Apr 23, 2007 14:02
Okay, I switched my last post to friends only because I was an idiot. While I meant and stand by everything I said, I realize I shouldn't have used my ex's name in it. He sent me an email requesting that I remove his name, which I did, but I can't edit his name out of people's comments so I was in a bit of a bind. My only option was to mark the post as friends only, which I hate doing and which I've only had to do once or twice before. I like this blog to be an open book, but I realized belatedly that putting his name in here was overstepping the bounds. Crap.

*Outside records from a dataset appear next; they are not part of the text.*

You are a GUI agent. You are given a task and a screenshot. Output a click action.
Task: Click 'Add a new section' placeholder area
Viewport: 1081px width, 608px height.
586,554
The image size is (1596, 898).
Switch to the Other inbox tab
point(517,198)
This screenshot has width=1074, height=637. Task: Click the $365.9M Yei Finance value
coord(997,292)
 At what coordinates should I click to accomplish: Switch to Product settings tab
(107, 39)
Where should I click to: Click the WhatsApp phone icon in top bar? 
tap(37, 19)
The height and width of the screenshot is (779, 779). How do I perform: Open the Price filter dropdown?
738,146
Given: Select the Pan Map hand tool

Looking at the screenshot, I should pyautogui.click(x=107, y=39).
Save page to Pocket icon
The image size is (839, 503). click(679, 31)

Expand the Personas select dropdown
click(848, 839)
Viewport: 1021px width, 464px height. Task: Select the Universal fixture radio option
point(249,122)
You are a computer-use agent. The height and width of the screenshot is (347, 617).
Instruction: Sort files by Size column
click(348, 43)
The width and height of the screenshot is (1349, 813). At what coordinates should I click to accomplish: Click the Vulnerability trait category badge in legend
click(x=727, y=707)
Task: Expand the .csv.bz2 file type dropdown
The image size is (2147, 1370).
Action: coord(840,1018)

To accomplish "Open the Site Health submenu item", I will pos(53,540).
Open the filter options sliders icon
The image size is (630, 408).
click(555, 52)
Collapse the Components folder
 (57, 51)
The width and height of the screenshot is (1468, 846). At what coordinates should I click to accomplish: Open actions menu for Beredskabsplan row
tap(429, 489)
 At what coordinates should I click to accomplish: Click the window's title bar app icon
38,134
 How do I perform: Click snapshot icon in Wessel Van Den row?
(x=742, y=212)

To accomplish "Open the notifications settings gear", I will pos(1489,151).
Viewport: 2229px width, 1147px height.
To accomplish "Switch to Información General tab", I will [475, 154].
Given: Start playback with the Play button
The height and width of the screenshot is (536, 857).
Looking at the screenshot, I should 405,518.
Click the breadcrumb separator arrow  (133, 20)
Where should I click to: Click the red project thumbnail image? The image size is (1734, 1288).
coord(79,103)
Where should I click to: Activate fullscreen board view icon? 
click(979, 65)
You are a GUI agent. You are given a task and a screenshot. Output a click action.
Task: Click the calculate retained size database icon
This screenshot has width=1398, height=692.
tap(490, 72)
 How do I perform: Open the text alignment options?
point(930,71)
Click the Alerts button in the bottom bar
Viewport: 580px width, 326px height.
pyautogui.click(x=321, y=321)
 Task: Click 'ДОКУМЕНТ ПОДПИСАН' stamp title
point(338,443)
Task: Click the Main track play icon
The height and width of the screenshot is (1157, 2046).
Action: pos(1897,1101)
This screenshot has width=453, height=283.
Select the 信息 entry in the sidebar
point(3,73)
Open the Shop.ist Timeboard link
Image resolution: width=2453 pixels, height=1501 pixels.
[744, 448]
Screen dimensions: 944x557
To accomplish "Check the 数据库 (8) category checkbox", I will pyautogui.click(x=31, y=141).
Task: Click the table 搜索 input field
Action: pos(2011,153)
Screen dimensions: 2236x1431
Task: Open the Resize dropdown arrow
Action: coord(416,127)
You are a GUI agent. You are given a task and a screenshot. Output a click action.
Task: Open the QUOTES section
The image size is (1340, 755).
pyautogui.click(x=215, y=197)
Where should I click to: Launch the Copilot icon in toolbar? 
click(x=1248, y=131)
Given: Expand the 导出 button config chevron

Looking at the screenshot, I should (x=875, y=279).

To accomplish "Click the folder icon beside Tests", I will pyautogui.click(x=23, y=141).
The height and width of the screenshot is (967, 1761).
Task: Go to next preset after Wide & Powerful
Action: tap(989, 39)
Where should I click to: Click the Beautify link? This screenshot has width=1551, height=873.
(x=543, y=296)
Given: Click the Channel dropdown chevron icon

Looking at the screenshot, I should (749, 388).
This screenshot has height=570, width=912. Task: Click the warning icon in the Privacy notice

That being said, maybe the point will finally get through to him. I may be a little slow at times, having this crazy penchant for giving people the benefit of the doubt even in the face of mountains of undeniable evidence, but I think the only thing that actually gets through to him is him getting hurt. There were several things in our relationship that I complained about and he never raised a finger to fix no matter how insistent I was. When it was just me being hurt by it, it didn't seem to register. But when it actually affected him, oh hey, time to change things! I must've been stupid because I never put two and two together until fairly recently, but it looks like a pattern with him. Really nice guy, very generous and kind... but completely unable (or unwilling?) to understand other people's needs if they're any different than his own.
I just hope that seeing that stuff posted about him with his name attached is enough personal hurt for him to finally get the message that I've been screaming from the roof tops for the past 1/3 of a year. I don't want him to have a bad life by any means, I just don't want his life intersecting with mine.